If some simple tool produces a Rabin automaton that is DBA realizable, and you want to feed that to some simple tool that reads Büchi automaton, then you indeed need a middle tool to change the acceptance condition, but this middle tool can do it in a way that an acc-name: with "default slots" is used. In this context, I see no reason for the simple consumer tool to implement support for the slot specifications. If the producer of the Rabin tool was able to figure out that the produced Rabin automaton is DBA realizable, then I guess it would make sense to have an option to output a Büchi acceptance whenever possible instead of always Rabin.

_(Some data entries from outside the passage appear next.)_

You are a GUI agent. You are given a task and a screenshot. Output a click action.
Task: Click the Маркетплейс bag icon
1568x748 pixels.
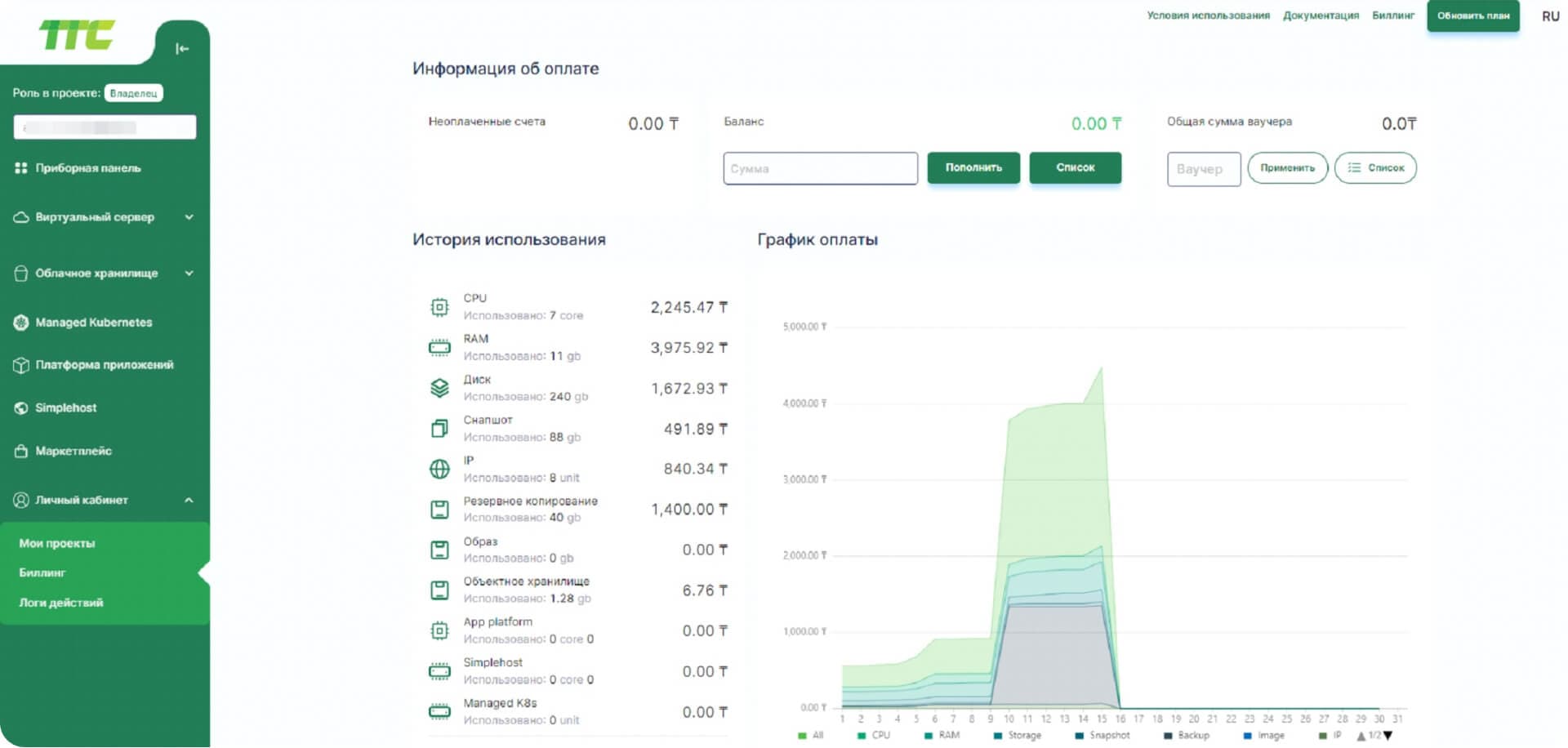pyautogui.click(x=21, y=451)
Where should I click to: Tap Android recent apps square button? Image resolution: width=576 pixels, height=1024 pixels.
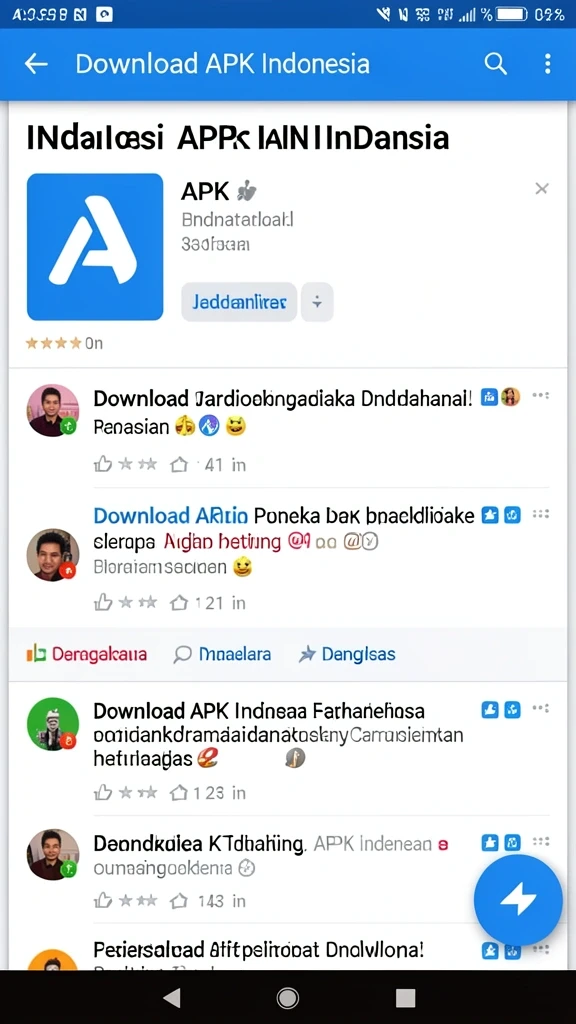point(406,997)
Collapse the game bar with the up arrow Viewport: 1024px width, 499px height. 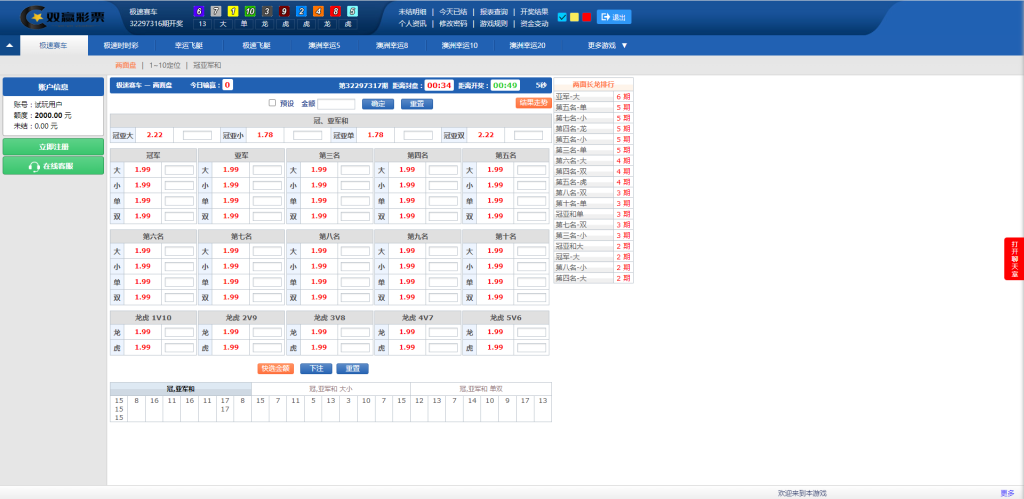[x=10, y=45]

If I write a simple tool that supports Rabin acceptance, and then I decide to also support Büchi or co-Büchi acceptance directly (without going through some conversion tool) because these are subset of Rabin, then I feel it is easier to be to teach my tool to recognize acc-name: Buchi or acc-name: co-Buchi in addition to acc-name: Rabin n: this way I can still read automata produced by simple tools that know nothing about Rabin and those tool should not be expected to produce some acc-name: Rabin n [with slots] just in case.

So to summarize I think using slots to masquerade one acceptance as another one adds complexity for both input and output where it is not needed: either tools that produce one kind A of acceptance have to be aware of other acceptances A can masquerade into (which doesn't sound correct), or a middle conversion tool is needed (but if such a tool exist it can also rearrange acceptance sets so that the slot specifications are not used).

(TLDR: I agree with Jan.)

kleinj commented 9 years ago

Ok, I agree that this can be handled via intermediate tools. If we need to, we can easily revisit this later.

JanKretinsky commented 9 years ago

For now I'm fine with that, but in v2 I want human readers to be able to read that e.g. the second Rabin pair is just Buchi and the third one is just co-Buchi even though the automaton is just declared as Rabin. Whenever there are more Rabin pairs, it is very annoying to read through the automaton just to figure out what is going on.